As a language professional (sounds like I talk dirty to you for cash) I like being up on all of the current lingo trends and fads. The world of language is fascinating and always changing. There’s a way grammar books say we talk and then there’s the way we actually talk.
Most native speakers know that you technically shouldn’t say “I’m done working” or “I’m good” in response to “How are you?” They know that you shouldn’t say “literally” when you’re intensifying, but rather when you are speaking literally. But the thing is, this is how people actually speak.
If you can’t accept these things, you reveal yourself to be stubbornly behind the linguistic times. And this is nothing to be proud of, and you would do well to keep in mind that your generation is no better linguistically than this one. Your generation – greatest, boomer, X, Y, or Z – all gleefully broke language rules of yore and the ways you broke them became everyday language. So don’t be so judgmental.
That being said, some of it bugs me like an ulcer on my tongue. For example, I hate a mix up between your and you’re or worse between they’re, their, and there. I find it to be a case where technology helps us cut linguistic corners and in the process renders many of us thumb-scrolling troglodytes.
I don’t like some current trends. “I can’t even” or, in its more advanced state: “I can’t even with these people.” If you’ve seen this online you have no doubt pieced together that it’s an epithet of exasperation. And I get that, but all the while my brain is screeching any number of appropriate words and phrases to make this a sentence that would have made sense twenty years ago. I can’t even deal with these people. I can’t even cope with these people. I can’t even stand this trend. I can’t even understand why people can’t add a fucking verb to this utterance.
Another one that gets under my skin is “This” along with a meme or article that the poster feels particularly captures the essence of an issue or current topic. While I accept that it exists and serves a purpose, I can’t help feeling as though users of this are simply too lazy to properly explain why they think the meme or article is so accurate.
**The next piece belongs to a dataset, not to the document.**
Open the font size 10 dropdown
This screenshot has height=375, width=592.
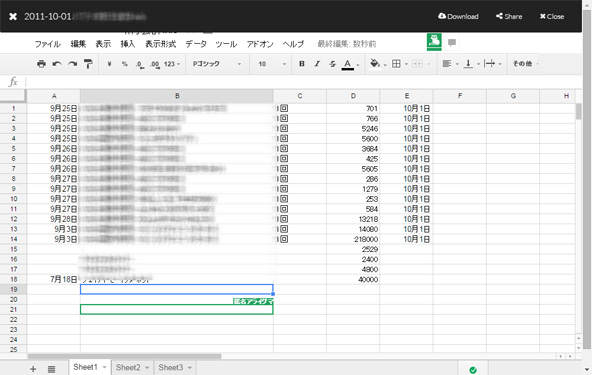(272, 64)
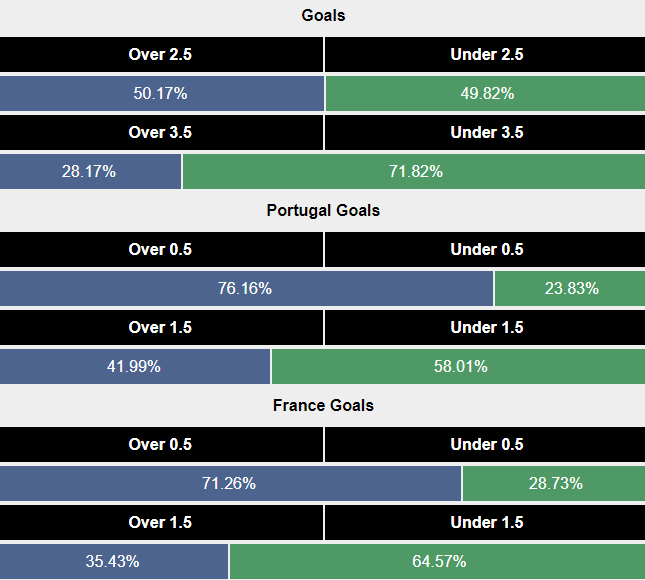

One area in which the current generation is far and away ahead of every other generation is in their terminology for people who piss us off. Don’t get me wrong, every generation has done this to some extent. But it’s the specificity of the broken social law that these terms point to that really amazes me. There is little concrete difference between a jerk and a dick or an asshole and a fucker. In Pittsburgh, I once overheard two mechanics at work talking about our boss.
Mechanic A: He’s a motherfucking cocksucking asshole kissing blowhard piece of goddamn monkey shit!
Mechanic B: Nah, he’s a jagoff.
Mechanic A: Yeah.
I learned quickly in Pittsburgh that jagoff transcended all other insults, and yet I have no real specific understanding of what it is.
These days the insults are extraordinarily specific. When someone is called a gatekeeper, we know exactly what their infraction was. This also goes for a mansplainer, a manspreader, and a manterrupter. Most of us catch the gist of a bridezilla, we while we know that it’s a high crime to culturally appropriate, we can piece together a man who bropropriates. Everyone knows at least one errorist (someone who propagates an error. Hello right wing and Ukraine.) and we can probably sit back, envision, and develop an instant and intense dislike for a trustafarian. Someone who sits across from you at a bar and looks at their phone is cellfish and a white person who “discovers” 2000 + year old matcha tea is guilty of Columbusing. (No, it’s not going to the wrong island and killing everyone there.)
I have to hand it to you guys, you’ve really made teaching English and being interested in language fun these days. If for no other reason than I have found out exactly and specifically just what kind of an asshole I am. In case you’re wondering, it’s an askhole. (Someone who asks for advice, and never takes it).